• PROBLEM REQUIREMENTS
Transcribe the items verbatim, starting at the line that contains "Given: Click the Leave a comment link" and ending at the last line of the items, with both of those lines included.

• SOURCE RECORDS
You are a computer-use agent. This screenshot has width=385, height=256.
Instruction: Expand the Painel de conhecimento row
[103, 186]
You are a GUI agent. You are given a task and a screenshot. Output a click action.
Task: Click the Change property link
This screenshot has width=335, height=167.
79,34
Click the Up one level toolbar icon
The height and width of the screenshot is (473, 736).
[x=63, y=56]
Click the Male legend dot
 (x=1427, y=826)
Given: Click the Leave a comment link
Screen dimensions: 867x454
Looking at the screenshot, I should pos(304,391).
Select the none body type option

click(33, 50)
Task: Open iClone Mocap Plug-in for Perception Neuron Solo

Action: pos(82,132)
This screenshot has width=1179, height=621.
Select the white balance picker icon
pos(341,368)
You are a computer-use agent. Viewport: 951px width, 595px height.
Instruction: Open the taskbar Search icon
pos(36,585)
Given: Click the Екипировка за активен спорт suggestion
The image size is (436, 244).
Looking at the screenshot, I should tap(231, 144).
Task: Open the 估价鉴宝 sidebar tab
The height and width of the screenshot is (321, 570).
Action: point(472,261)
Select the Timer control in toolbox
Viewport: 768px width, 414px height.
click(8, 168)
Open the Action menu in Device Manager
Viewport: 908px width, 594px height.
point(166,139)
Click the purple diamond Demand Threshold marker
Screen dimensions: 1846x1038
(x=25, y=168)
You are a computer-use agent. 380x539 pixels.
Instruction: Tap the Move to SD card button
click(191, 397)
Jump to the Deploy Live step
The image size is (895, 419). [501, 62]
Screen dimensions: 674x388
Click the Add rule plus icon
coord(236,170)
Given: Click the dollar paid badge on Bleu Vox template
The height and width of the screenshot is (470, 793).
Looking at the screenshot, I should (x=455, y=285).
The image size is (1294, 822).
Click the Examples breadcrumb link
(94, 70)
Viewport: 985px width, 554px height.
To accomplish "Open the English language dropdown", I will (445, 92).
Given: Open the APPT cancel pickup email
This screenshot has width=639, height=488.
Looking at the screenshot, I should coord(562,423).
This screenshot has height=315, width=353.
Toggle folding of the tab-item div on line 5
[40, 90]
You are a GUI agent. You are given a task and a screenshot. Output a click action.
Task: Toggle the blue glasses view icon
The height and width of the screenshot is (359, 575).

• RESULT BELOW
Given: Click the Leave a comment link
Screen dimensions: 867x454
Looking at the screenshot, I should pos(304,391).
Select the none body type option

click(33, 50)
Task: Open iClone Mocap Plug-in for Perception Neuron Solo

Action: pos(82,132)
This screenshot has width=1179, height=621.
Select the white balance picker icon
pos(341,368)
You are a computer-use agent. Viewport: 951px width, 595px height.
Instruction: Open the taskbar Search icon
pos(36,585)
Given: Click the Екипировка за активен спорт suggestion
The image size is (436, 244).
Looking at the screenshot, I should tap(231, 144).
Task: Open the 估价鉴宝 sidebar tab
The height and width of the screenshot is (321, 570).
Action: point(472,261)
Select the Timer control in toolbox
Viewport: 768px width, 414px height.
click(8, 168)
Open the Action menu in Device Manager
Viewport: 908px width, 594px height.
point(166,139)
Click the purple diamond Demand Threshold marker
Screen dimensions: 1846x1038
(x=25, y=168)
You are a computer-use agent. 380x539 pixels.
Instruction: Tap the Move to SD card button
click(191, 397)
Jump to the Deploy Live step
The image size is (895, 419). [501, 62]
Screen dimensions: 674x388
Click the Add rule plus icon
coord(236,170)
Given: Click the dollar paid badge on Bleu Vox template
The height and width of the screenshot is (470, 793).
Looking at the screenshot, I should (x=455, y=285).
The image size is (1294, 822).
Click the Examples breadcrumb link
(94, 70)
Viewport: 985px width, 554px height.
To accomplish "Open the English language dropdown", I will (445, 92).
Given: Open the APPT cancel pickup email
This screenshot has width=639, height=488.
Looking at the screenshot, I should coord(562,423).
This screenshot has height=315, width=353.
Toggle folding of the tab-item div on line 5
[40, 90]
You are a GUI agent. You are given a task and a screenshot. Output a click action.
Task: Toggle the blue glasses view icon
The height and width of the screenshot is (359, 575).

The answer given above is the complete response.